Package 'statip'

Title: Statistical Functions for Probability Distributions and Regression
Description: A collection of miscellaneous statistical functions for probability distributions: 'dbern()', 'pbern()', 'qbern()', 'rbern()' for the Bernoulli distribution, and 'distr2name()', 'name2distr()' for distribution names; probability density estimation: 'densityfun()'; most frequent value estimation: 'mfv()', 'mfv1()'; other statistical measures of location: 'cv()' (coefficient of variation), 'midhinge()', 'midrange()', 'trimean()'; construction of histograms: 'histo()', 'find_breaks()'; calculation of the Hellinger distance: 'hellinger()'; use of classical kernels: 'kernelfun()', 'kernel_properties()'; univariate piecewise-constant regression: 'picor()'.
Authors: Paul Poncet [aut, cre], The R Core Team [aut, cph] (C function 'BinDist' copied from package 'stats'), The R Foundation [cph] (C function 'BinDist' copied from package 'stats'), Adrian Baddeley [ctb] (C function 'BinDist' copied from package 'stats')
Maintainer: Paul Poncet <[email protected]>
License: GPL-3
Version: 0.2.3
Built: 2024-11-07 03:26:03 UTC
Source: https://github.com/paulponcet/statip

Help Index


Bandwidth calculation

Description

bandwidth computes the bandwidth to be used in the densityfun function.

Usage

bandwidth(x, rule)

Arguments

x

numeric.

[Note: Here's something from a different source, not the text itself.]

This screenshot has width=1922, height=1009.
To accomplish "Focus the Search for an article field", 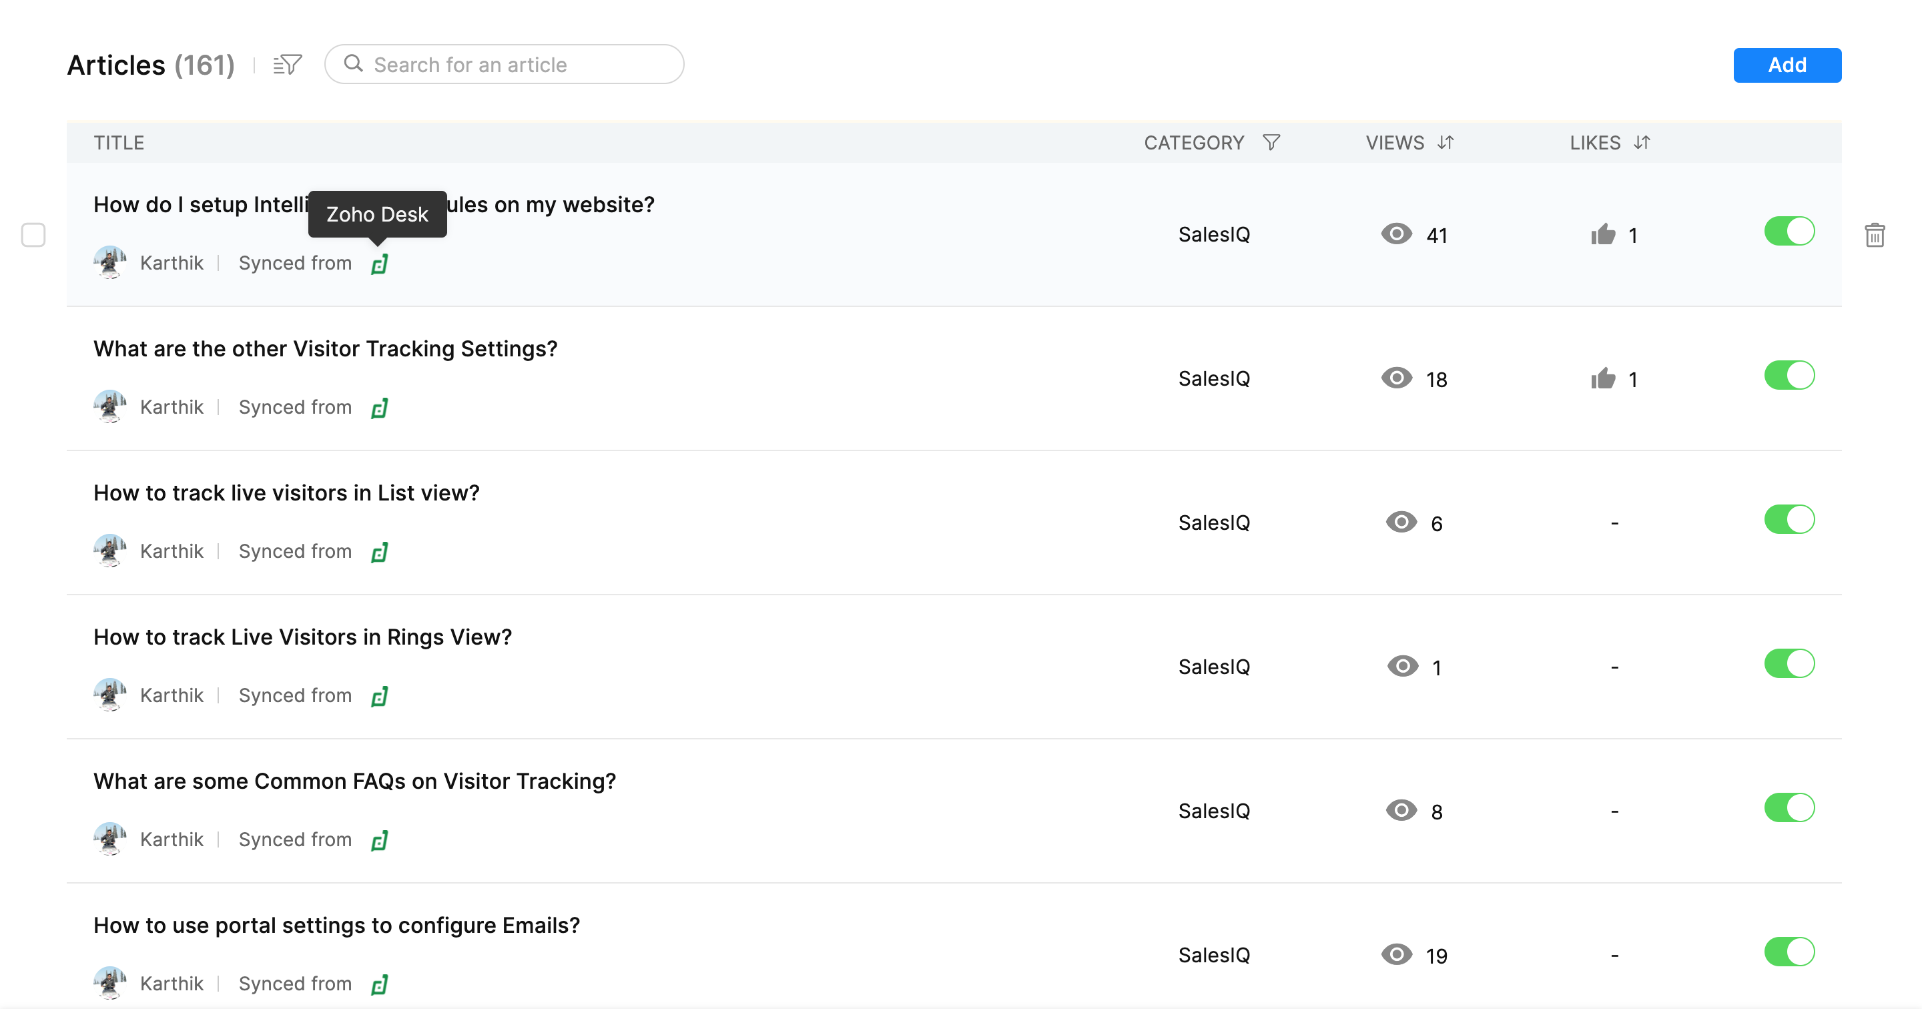I will (x=515, y=65).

The data from which the estimate is to be computed.

rule

character. A rule to choose the bandwidth. See bw.nrd.

Value

A numeric value.


Coefficient of variation

Description

Compute the coefficient of variation of a numeric vector x, defined as the ratio between the standard deviation and the mean.

Usage

cv(x, na_rm = FALSE, ...)

Arguments

x

numeric. A numeric vector.

na_rm

logical. Should missing values be removed before computing the coefficient of variation?

...

Additional arguments to be passed to mean().

Value

A numeric value, the coefficient of variation.

References

https://en.wikipedia.org/wiki/Coefficient_of_variation.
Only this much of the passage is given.